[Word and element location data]
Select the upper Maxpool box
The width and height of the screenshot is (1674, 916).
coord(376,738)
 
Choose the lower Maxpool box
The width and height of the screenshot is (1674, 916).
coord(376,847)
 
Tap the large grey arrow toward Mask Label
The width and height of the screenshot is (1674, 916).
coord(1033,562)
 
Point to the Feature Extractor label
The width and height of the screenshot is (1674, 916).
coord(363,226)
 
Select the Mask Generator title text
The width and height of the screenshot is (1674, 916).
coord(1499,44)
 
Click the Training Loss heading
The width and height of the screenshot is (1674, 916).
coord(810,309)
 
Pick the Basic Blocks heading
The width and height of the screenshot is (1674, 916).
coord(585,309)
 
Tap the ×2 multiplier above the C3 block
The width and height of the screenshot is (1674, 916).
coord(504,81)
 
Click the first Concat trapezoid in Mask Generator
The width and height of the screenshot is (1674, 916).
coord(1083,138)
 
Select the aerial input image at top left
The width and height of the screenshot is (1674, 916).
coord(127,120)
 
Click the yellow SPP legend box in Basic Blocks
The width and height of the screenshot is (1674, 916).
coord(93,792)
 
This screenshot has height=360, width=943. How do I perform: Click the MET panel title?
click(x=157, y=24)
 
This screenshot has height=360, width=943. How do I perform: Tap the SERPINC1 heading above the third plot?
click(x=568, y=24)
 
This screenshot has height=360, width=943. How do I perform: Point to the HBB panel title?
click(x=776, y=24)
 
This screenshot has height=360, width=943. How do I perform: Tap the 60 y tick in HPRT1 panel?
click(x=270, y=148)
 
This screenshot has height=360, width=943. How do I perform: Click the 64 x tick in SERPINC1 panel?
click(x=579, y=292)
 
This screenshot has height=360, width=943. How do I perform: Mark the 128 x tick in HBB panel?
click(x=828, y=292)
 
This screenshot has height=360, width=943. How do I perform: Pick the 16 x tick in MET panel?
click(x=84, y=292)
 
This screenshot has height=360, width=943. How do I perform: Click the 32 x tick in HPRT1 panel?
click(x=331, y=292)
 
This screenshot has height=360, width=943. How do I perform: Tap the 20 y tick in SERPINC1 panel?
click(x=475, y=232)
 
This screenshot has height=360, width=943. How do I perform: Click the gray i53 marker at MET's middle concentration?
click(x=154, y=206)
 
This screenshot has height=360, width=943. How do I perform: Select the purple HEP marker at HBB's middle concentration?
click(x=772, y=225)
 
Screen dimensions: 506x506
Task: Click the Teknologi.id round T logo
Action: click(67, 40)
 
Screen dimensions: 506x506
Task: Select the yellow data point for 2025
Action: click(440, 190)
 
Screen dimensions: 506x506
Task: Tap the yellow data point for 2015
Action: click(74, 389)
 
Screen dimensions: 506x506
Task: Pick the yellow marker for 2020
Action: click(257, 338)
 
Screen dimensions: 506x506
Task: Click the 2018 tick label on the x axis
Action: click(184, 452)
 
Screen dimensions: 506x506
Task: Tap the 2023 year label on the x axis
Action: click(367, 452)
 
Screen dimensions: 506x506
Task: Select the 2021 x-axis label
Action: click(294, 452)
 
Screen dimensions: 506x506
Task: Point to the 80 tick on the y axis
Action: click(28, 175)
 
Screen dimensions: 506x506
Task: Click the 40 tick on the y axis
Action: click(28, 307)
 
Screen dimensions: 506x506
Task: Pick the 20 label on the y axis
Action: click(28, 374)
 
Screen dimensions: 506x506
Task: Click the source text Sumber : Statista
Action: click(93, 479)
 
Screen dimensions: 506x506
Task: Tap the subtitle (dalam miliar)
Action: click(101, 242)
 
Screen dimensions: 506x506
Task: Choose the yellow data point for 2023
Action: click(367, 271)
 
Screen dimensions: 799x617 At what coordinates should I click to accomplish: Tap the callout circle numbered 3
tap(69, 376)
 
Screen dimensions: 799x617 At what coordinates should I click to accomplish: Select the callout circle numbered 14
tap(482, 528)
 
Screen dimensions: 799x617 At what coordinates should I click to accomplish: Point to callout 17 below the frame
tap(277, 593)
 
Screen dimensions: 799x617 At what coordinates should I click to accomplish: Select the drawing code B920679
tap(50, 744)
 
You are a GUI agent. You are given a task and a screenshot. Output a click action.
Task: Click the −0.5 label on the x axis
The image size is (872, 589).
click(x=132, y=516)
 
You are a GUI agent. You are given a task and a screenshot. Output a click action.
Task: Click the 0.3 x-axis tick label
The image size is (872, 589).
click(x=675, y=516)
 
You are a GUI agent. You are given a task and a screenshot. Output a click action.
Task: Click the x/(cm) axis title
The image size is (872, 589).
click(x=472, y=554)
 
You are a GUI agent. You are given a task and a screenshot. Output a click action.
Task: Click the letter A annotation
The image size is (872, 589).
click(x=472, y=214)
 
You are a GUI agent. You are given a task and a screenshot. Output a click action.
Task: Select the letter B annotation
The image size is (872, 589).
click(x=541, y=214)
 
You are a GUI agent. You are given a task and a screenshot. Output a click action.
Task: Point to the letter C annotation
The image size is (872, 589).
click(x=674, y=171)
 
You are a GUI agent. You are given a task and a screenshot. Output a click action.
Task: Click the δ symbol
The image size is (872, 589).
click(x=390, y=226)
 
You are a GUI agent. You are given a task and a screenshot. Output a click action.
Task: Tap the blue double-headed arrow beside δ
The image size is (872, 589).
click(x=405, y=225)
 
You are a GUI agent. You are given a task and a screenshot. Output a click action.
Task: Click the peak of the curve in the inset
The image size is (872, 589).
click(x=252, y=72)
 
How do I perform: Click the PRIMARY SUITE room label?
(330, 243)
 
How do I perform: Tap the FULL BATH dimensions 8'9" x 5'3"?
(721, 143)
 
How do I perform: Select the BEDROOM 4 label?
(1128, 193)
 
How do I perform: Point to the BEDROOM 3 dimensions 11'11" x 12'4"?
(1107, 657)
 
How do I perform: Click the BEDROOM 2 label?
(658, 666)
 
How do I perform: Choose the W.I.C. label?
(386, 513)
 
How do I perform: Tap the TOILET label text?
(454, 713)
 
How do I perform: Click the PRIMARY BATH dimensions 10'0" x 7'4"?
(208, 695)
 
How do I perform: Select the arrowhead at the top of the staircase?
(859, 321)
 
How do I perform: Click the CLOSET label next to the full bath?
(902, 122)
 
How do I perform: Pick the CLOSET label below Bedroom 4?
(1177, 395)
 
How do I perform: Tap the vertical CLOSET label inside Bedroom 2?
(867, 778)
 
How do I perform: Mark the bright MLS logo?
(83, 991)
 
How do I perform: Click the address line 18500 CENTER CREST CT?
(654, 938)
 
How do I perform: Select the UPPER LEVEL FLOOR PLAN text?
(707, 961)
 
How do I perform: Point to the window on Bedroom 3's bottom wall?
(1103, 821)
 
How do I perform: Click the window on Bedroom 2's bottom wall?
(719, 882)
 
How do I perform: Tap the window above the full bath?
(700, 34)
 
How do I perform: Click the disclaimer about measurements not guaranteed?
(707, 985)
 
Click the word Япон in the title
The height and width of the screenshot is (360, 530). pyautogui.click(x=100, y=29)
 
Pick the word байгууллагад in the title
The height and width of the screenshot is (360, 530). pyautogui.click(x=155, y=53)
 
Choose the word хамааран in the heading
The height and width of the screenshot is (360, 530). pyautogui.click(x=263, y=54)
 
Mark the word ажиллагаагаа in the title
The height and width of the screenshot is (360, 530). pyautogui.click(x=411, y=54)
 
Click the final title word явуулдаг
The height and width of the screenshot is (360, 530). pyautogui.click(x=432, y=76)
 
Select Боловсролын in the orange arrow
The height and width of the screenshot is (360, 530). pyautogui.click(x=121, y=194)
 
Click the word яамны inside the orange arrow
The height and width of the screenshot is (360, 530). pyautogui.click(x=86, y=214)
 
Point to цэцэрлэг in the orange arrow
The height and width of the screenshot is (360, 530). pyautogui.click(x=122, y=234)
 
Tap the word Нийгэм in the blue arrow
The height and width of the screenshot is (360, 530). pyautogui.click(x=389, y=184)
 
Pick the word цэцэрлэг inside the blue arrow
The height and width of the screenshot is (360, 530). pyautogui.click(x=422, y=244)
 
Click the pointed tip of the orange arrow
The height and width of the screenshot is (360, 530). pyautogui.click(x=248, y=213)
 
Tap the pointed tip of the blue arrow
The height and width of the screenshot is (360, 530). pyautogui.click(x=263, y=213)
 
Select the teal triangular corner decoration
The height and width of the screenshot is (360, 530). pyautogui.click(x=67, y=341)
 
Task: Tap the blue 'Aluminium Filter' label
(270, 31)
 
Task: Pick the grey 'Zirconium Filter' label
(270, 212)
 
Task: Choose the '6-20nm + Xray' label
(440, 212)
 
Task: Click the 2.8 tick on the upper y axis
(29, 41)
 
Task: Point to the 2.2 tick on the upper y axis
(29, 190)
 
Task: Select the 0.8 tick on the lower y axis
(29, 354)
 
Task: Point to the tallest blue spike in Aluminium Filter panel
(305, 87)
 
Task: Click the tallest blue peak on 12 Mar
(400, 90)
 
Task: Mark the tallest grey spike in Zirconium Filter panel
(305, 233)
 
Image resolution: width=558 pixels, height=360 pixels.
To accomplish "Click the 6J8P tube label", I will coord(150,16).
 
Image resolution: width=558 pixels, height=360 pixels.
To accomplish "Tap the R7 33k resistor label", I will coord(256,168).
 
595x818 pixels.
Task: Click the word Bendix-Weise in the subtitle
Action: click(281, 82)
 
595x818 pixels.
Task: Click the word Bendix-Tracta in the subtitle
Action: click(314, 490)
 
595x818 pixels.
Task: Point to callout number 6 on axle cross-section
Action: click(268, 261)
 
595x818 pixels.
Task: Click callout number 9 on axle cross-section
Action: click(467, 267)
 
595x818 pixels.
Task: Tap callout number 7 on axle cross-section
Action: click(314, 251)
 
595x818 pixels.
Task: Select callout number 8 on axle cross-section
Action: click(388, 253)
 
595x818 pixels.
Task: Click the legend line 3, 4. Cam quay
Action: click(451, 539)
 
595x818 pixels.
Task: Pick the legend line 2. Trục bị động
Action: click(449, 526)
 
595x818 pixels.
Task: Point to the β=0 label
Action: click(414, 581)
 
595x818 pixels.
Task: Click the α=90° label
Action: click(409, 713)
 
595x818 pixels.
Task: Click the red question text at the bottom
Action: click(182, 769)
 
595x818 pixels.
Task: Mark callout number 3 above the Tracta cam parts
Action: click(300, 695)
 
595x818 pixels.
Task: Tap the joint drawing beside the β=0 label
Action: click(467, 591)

• [Brief] Can you turn everything in the data from the line containing "How do I perform: Tap the TOILET label text?" down to the line containing "530). pyautogui.click(x=432, y=76)", both included, into a Markdown table with a Row column for the row number and a Line column for the line itself, leaving out blank lines?

• [Exercise answer]
| Row | Line |
|---|---|
| 1 | How do I perform: Tap the TOILET label text? |
| 2 | (454, 713) |
| 3 | How do I perform: Click the PRIMARY BATH dimensions 10'0" x 7'4"? |
| 4 | (208, 695) |
| 5 | How do I perform: Select the arrowhead at the top of the staircase? |
| 6 | (859, 321) |
| 7 | How do I perform: Click the CLOSET label next to the full bath? |
| 8 | (902, 122) |
| 9 | How do I perform: Pick the CLOSET label below Bedroom 4? |
| 10 | (1177, 395) |
| 11 | How do I perform: Tap the vertical CLOSET label inside Bedroom 2? |
| 12 | (867, 778) |
| 13 | How do I perform: Mark the bright MLS logo? |
| 14 | (83, 991) |
| 15 | How do I perform: Click the address line 18500 CENTER CREST CT? |
| 16 | (654, 938) |
| 17 | How do I perform: Select the UPPER LEVEL FLOOR PLAN text? |
| 18 | (707, 961) |
| 19 | How do I perform: Point to the window on Bedroom 3's bottom wall? |
| 20 | (1103, 821) |
| 21 | How do I perform: Click the window on Bedroom 2's bottom wall? |
| 22 | (719, 882) |
| 23 | How do I perform: Tap the window above the full bath? |
| 24 | (700, 34) |
| 25 | How do I perform: Click the disclaimer about measurements not guaranteed? |
| 26 | (707, 985) |
| 27 | Click the word Япон in the title |
| 28 | The height and width of the screenshot is (360, 530). pyautogui.click(x=100, y=29) |
| 29 | Pick the word байгууллагад in the title |
| 30 | The height and width of the screenshot is (360, 530). pyautogui.click(x=155, y=53) |
| 31 | Choose the word хамааран in the heading |
| 32 | The height and width of the screenshot is (360, 530). pyautogui.click(x=263, y=54) |
| 33 | Mark the word ажиллагаагаа in the title |
| 34 | The height and width of the screenshot is (360, 530). pyautogui.click(x=411, y=54) |
| 35 | Click the final title word явуулдаг |
| 36 | The height and width of the screenshot is (360, 530). pyautogui.click(x=432, y=76) |